### Texto dado
▼
Na fiscalização concreta da constitucionalidade de normas (artigos 280º da Constituição da República Portuguesa e 69º e ss. da LTC) – diferentemente do que sucede na fiscalização abstracta (artigos 281º da Constituição e 62º da LTC) – “tudo se reconduz a um «recurso», que, embora limitado à questão de constitucionalidade (ou equiparada), não chega a autonomizar-se inteiramente do processo (civil, criminal, administrativo, etc.), em que se enxerta” (Cardoso da Costa, A Jurisdição Constitucional em Portugal, Almedina, 2007, p. 66). Daí a averiguação da utilidade da apreciação da questão de constitucionalidade por referência ao sentido da decisão recorrida (bem como por referência à natureza final ou não desta decisão – cf. Acórdãos do Tribunal Constitucional nºs 387/2008 e 95/2009, disponíveis em www.tribunalconstitucional.pt).
Procedendo àquela averiguação nos presentes autos, é de concluir, com efeito, que, ainda que o Tribunal Constitucional viesse a concluir pela conformidade constitucional da alínea m) do nº 6 do artigo 12º da Lei nº 7/2009, na redacção dada pela Declaração de Rectificação nº 21/2009, subsistiria o fundamento da ilegalidade desta norma, com a consequência de se manter inalterada a decisão de declaração de extinção do procedimento criminal. Ou seja, é inútil apreciar a inconstitucionalidade da norma indicada no requerimento de interposição de recurso.»
Consequentemente, há que frisar que a decisão recorrida, nestes autos, adoptou um fundamento alternativo, quanto à norma extraída da alínea m) do n.º 6 do artigo 12º da Lei n.º 7/2009, de 12 de Fevereiro, tal como rectificada pela Declaração de Rectificação n.º 21/2009, de18 de Março, que corresponde exactamente ao adoptados pelas decisões recorridas que deram lugar aos Acórdãos já supra citados:
«- logo, a Declaração de Rectificação n.º 21/2009, de18 de Março não cumpre o disposto no art. 5.º n.º 1 da Lei 74/98, de 11 de Novembro, sendo, por isso, ilegal» (fls. 102)
Como tal, por inutilidade processual, decide-se não conhecer da questão de inconstitucionalidade decorrente da decisão de desaplicação da norma extraída da alínea m) do n.º 6 do artigo 12º da Lei n.º 7/2009, de 12 de Fevereiro, tal como rectificada pela Declaração de Rectificação n.º 21/2009, de18 de Março.
▲
### Dados apresentados
▼
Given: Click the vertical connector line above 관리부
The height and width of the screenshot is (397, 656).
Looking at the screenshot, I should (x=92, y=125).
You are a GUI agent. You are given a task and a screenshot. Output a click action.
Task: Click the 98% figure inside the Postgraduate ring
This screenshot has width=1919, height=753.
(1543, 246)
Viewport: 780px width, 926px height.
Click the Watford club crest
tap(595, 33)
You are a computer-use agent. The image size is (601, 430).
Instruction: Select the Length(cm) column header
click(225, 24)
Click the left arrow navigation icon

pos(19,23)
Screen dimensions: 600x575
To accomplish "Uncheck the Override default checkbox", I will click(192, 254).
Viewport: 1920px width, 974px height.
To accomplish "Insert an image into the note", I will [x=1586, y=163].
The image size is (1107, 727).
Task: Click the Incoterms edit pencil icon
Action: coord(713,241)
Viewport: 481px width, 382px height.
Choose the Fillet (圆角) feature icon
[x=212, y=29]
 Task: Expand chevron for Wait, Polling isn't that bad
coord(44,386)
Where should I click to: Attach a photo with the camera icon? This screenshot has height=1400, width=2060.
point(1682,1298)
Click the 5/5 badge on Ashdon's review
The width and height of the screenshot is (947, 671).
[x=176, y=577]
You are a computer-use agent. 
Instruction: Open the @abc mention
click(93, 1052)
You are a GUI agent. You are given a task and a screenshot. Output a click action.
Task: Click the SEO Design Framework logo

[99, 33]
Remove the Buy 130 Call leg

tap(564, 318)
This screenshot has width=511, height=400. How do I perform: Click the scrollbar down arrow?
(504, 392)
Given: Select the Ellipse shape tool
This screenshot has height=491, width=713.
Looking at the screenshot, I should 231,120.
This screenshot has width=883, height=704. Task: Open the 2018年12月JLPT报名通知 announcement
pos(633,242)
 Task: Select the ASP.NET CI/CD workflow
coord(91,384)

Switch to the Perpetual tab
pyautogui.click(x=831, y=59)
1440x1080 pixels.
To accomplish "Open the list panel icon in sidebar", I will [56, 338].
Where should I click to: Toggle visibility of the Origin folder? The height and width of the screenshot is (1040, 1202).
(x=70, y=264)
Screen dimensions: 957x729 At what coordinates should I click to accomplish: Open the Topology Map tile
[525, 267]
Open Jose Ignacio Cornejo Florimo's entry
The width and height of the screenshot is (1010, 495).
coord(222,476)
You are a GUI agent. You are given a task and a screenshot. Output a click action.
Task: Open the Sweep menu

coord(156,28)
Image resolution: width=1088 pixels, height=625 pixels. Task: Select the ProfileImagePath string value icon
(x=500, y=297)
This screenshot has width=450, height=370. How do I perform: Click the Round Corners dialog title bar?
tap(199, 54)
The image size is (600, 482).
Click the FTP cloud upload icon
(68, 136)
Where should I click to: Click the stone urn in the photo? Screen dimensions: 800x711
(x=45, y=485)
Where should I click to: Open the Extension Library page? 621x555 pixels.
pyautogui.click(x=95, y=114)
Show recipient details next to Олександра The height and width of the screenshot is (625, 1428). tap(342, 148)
▲
### Requisitos do exercício
A - No texto sobre a fiscalização concreta da constitucionalidade, com que fundamento se decide não conhecer da questão de inconstitucionalidade?
B - Prossiga o texto sobre a fiscalização concreta da constitucionalidade a partir do ponto em que termina.
Os dados não têm qualquer relação com o texto dado.

### Conjunto de respostas
A - Por inutilidade processual.

B -
5. Sucede, porém, que a decisão recorrida não se limita a desaplicar aquela norma, considerando que de tal decisão resultaria uma integral desprotecção de valores constitucionais – neste caso, a protecção da saúde das trabalhadoras –, por força da revogação da contra-ordenação a que a A., Lda. estaria sujeita, por força da redacção (não rectificada) da alínea b) do n.º 1 do artigo 12º da Lei n.º 7/2009, de 12 de Fevereiro. Com efeito, a decisão recorrida fundou-se no seguinte raciocínio:
«Mas, na nossa perspectiva, a discussão não pode – nem deve – terminar por aqui.
Se para nós é patente que a punição como contra-ordenação da conduta dos autos surge revogada no art. 12.º n.º 1 al. b) da Lei 7/2009, tal como esta foi publicada no dia 12.02.2009 e foi efectivamente aprovada após discussão e votação na Assembleia da República, pensamos que outra questão se deverá colocar: será inconstitucional a despenalização de tal conduta-
Note-se que o art. 59.º n.º 1, al. c) da Constituição afirma que todos os trabalhadores têm direito à prestação do trabalho em condições de higiene, segurança e saúde, enquanto que o n.º 2 exige ao Estado o dever de assegurar tais condições de trabalho a que os trabalhadores têm direito. Ou seja, o art. 59.º n.º 2 exige um comportamento interventor do Estado nesta matéria, estabelecendo as medidas adequadas a assegurar tais condições de trabalho e sancionando os comportamentos que, por algum modo, violem tais direitos. (…)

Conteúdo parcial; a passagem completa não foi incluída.